Direito de resposta

Zen diz confiar no TCE e prevê reversão de pena imposta pelo órgão após análise de recurso

Acerca da matéria publicada no sítio eletrônico “Diário do Acre”, em que se noticia a condenação, em processo perante o Tribunal de Contas do Estado do Acre (TCE/AC), o deputado estadual Daniel Zen tem a fazer os seguintes esclarecimentos:

Em princípio, o deputado recebe tal decisão com muita tranquilidade e confia que o TCE/AC, em sede de recurso, modificará o seu entendimento.

Enquanto gestor da Fundação de Cultura e Comunicação Elias Mansour (FEM) o deputado Daniel Zen sempre zelou pelo integral cumprimento dos princípios e normas que regem a Administração Pública.

Até o ano de 2010, o TCE/AC não havia analisado, com a devida acuidade, a questão da contratação direta de artistas por inexigibilidade de licitação, com fundamento no artigo 25, inciso III, da Lei nº 8.666/1993.

Nesse eito, como as prestações de conta dos anos de 2007, 2008 e 2009 (período em que o deputado também era Diretor-Presidente da FEM) foram aprovadas sem qualquer ressalva quanto a esse tipo de contratação, nada o fez crer que, em 2010, seria diferente.
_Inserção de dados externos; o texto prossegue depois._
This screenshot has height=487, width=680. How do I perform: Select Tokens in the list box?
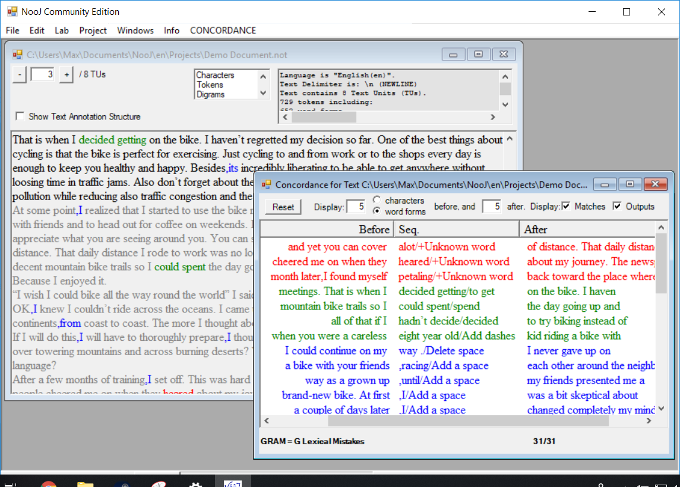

Assim, as contratações diretas, por inexigibilidade de licitação, no ano de 2010, foram feitas exatamente como nos anos anteriores.

Ocorre que, como dito, somente no ano de 2010, o TCE decidiu analisar essa temática com mais rigor, o que rendeu, inclusive, o julgamento irregular de outros contratos dessa natureza.

Zen lembrou que o órgão aprovou suas contas, relativas aos anos anteriores a 2010

Contudo, no ano de 2014, o próprio TCE reconheceu que não havia se debruçado com mais profundidade sobre essa questão e estabeleceu o Acórdão nº 8.879/2014, de relatoria do Conselheiro Ronald Polanco, como paradigma, ou seja, no sentido de que as PRÓXIMAS E FUTURAS SITUAÇÕES CONCRETAS ENVOLVENDO A CONTRATAÇÃO DIRETA DE ARTISTAS com base na hipótese de inexigibilidade de licitação prevista no artigo 25, inciso III, da Lei Federal nº 8.666/1993 (inclusive por convênios ou outros instrumentos congêneres) deveriam estar justificadas com base nas mesmas premissas adotadas pelo TCU no Acórdão n° 96/2008.

Tanto isso é verdade que, posteriormente, por meio do Acórdão nº 8.952/2014, o TCE julgou procedente revisão manejada pelo deputado Daniel Zen para declarar regular com ressalva contratação direta, por inexigibilidade de licitação, que foi feita nos mesmos moldes da que ocorreu no caso noticiado.

Ou seja, como a contratação direta ora veiculada foi realizada no ano de 2010, o TCE deveria, com a devida vênia, ter utilizado o mesmo entendimento exarado no mencionado Acórdão nº 8.879/2014, julgando a contratação regular com ressalvas.

Portanto, dentro dos prazos estabelecidos pela legislação, o deputado Daniel Zen interporá o pertinente recurso, confiando que o TCE/AC reformará a sua decisão.